Feature Talk: Real-time Aggregations, Approximations, Similarities, and Recommendations at Scale using Spark Streaming, ML, GraphX, Kafka, Cassandra, Docker, CoreNLP, Word2Vec, LDA, and Twitter Algebird
Talk Abstract: Starting with a live, interactive demo generating audience-specific recommendations, we'll dive deep into each of the key components including NiFi, Kafka, Stanford CoreNLP, Docker, Word2Vec, LDA, Twitter Algebird, Spark Streaming, SQL, ML, GraphX. As a bonus, we'll discuss the latest Netflix Recommendations Pipeline and related open source projects.
• Live, Interactive Recommendations Demo
• Spark Streaming, ML, GraphX, Kafka, Cassandra, Docker, CoreNLP, Word2Vec, LDA, and Twitter Algebird (advancedspark.com)
• Types of Similarity
• Euclidean vs. Non-Euclidean Similarity
• Jaccard Similarity
• Cosine Similarity
• LogLikelihood Similarity
• Edit Distance
• Text-based Similarities and Analytics
• LDA Topic Extraction
• Similarity-based Recommendations
• Content-based, Item-to-Item (Amazon)
• Collaborative-based, User-to-Item (Netflix)
• Graph-based, Item-to-Item "Pathways" (Spotify)

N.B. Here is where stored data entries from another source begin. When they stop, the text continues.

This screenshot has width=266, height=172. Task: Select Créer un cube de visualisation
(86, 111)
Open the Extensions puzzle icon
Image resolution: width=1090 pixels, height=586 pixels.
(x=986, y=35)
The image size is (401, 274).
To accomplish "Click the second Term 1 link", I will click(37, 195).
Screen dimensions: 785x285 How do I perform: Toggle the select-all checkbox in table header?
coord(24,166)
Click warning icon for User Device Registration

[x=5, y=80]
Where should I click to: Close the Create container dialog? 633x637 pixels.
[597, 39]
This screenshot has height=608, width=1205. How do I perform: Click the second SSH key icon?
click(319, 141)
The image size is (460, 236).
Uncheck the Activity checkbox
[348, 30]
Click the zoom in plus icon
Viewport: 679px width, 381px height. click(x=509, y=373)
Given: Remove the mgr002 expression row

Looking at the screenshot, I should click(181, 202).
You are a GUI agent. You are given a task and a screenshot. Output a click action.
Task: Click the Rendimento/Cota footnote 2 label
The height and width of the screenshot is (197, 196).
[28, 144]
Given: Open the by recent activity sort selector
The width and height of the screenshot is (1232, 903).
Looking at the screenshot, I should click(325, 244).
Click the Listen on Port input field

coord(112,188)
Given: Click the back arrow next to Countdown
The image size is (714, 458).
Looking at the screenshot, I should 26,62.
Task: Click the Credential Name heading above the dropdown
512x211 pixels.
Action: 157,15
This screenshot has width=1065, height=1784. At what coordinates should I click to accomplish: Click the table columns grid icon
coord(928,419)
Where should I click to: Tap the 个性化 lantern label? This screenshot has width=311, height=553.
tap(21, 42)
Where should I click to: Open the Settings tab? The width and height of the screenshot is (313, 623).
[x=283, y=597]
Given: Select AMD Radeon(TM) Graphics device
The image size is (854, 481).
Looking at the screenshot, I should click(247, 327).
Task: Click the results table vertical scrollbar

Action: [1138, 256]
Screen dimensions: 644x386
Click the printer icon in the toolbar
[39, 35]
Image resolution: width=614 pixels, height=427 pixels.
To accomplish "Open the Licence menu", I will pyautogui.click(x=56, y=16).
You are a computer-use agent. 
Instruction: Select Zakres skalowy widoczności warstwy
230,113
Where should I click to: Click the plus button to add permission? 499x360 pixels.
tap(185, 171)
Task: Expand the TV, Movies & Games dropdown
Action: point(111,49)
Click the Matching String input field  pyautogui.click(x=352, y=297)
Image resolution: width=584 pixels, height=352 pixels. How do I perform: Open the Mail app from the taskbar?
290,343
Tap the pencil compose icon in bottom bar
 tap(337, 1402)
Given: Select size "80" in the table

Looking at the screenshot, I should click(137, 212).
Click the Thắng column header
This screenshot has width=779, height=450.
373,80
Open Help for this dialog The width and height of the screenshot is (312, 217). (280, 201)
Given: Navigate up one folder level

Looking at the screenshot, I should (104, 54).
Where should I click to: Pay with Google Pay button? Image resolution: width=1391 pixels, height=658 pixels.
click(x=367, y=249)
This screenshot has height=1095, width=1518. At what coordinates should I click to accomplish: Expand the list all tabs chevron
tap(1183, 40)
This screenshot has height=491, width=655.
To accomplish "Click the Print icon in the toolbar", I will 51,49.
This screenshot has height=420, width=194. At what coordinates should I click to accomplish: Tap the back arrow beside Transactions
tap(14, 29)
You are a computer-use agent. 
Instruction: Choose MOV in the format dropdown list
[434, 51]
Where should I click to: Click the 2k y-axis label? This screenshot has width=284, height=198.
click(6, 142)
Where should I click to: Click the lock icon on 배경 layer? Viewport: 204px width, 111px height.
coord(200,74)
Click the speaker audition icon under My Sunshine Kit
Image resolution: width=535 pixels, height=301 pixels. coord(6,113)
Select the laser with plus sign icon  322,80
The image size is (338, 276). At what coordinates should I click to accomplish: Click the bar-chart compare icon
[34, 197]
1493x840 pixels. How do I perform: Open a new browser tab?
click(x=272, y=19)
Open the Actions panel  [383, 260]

• Aggregations, Approximations, and Similarities at Scale
• Twitter Algebird
• MinHash and Bucketing
• Locality Sensitive Hashing (LSH)
• CountMin Sketch
• Q & A
Speaker Bio: Chris Fregly is a Research Engineer @ Flux Capacitor AI in SF, an Apache Spark Contributor, and a Netflix Open Source Committer.
Chris is also the founder of the global Advanced Apache Spark Meetup and author of the upcoming book, Advanced Spark @ advancedspark.com.
Previously, Chris was a Data Solutions Engineer at Databricks and a Streaming Data Engineer at Netflix.